インド当局は3月中旬からパンジャブ州で取り締まりに着手し、同組織のメンバーとみられる人物や支持者を拘束。シンの逮捕を目指して、州内全域で道路封鎖やインターネット遮断に踏み切った。ロンドンやサンフランシスコでの抗議活動は、その結果だ。
シーク分離主義運動の復興という可能性を前に、インドと同盟関係にある欧米諸国は困難な課題に直面している。
英米はインド外交施設を破壊した犯人の処罰を約束したものの、当然ながらインド政府はさらに踏み込んだ対応を求めている。ワリス・パンジャブ・デなどのテロ組織指定は歓迎すべき選択肢だろう。
特に、国外のシーク教徒による支援に歯止めをかければ、インド政府の取り組みは強化されるはずだ。インドは欧米に、シーク分離主義組織に対する資金提供阻止への協力や、過激派支援の容疑があるシーク教徒移民の引き渡しを求める可能性がある。
だが、欧米でシーク教徒有権者が持つ政治的影響力を考えると、こうした要請が聞き入れられる見込みは薄い。選挙で選ばれる欧米各国の指導者は、シーク教徒市民の利益に敏感だ。自国内の分離主義運動支持者に厳しい態度を取ることには消極的だろう。
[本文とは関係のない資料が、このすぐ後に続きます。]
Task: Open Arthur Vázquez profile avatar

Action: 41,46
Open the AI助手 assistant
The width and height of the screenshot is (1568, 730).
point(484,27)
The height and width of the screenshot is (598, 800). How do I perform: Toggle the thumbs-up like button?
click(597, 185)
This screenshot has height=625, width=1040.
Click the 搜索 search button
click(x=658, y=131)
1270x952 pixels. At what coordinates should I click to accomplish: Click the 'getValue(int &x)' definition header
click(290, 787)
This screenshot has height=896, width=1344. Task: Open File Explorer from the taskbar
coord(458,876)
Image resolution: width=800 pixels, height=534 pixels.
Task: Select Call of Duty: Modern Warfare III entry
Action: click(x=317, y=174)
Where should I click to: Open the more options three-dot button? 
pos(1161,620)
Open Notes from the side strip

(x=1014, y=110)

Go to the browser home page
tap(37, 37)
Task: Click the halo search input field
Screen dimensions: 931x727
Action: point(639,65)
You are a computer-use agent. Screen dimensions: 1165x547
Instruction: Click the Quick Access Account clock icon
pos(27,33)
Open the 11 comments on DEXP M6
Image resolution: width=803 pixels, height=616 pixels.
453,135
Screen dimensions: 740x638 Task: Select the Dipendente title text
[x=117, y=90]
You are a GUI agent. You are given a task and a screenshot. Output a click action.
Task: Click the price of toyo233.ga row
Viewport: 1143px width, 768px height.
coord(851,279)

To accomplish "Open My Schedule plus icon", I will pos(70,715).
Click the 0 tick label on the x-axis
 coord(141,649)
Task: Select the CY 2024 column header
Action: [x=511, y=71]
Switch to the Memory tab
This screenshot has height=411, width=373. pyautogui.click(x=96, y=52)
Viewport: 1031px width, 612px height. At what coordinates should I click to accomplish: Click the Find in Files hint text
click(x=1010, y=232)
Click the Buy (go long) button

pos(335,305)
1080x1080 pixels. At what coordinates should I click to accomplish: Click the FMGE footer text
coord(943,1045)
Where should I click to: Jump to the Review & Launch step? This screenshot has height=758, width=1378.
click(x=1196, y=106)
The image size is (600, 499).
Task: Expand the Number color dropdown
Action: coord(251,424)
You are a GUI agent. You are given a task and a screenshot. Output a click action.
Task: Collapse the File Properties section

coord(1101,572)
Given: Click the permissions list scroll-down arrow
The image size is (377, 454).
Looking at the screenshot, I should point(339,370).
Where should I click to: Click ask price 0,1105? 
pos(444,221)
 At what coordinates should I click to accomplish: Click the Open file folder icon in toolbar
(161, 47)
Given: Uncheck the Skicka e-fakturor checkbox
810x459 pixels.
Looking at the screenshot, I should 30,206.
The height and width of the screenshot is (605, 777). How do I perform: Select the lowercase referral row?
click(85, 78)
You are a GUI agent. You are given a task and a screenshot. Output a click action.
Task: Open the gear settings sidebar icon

さらに、市民的・宗教的自由が衰退する近年のインドに対して、欧米は懸念を捨てきれない。ヒンドゥー至上主義を掲げるナレンドラ・モディ首相と与党・インド人民党(BJP)の下、シーク教徒などの宗教的少数派は、国家による前代未聞のレベルの迫害にさらされている。
そのため、シーク分離主義と闘うインドを支持することは、欧米にとってより困難になっている。モディの「ヒンドゥー・ファースト」姿勢を容認していると見なされたくないからだ。
こうしたなか、インドには慎重な行動が求められている。復活した暴力を迅速に封じ込めようとする取り組みは正当だが、インド政府は法の支配をこれ以上、軽視しない姿勢を示す必要がある。近年、インド警察の残虐行為が相次ぐ状況では、とりわけそうだ。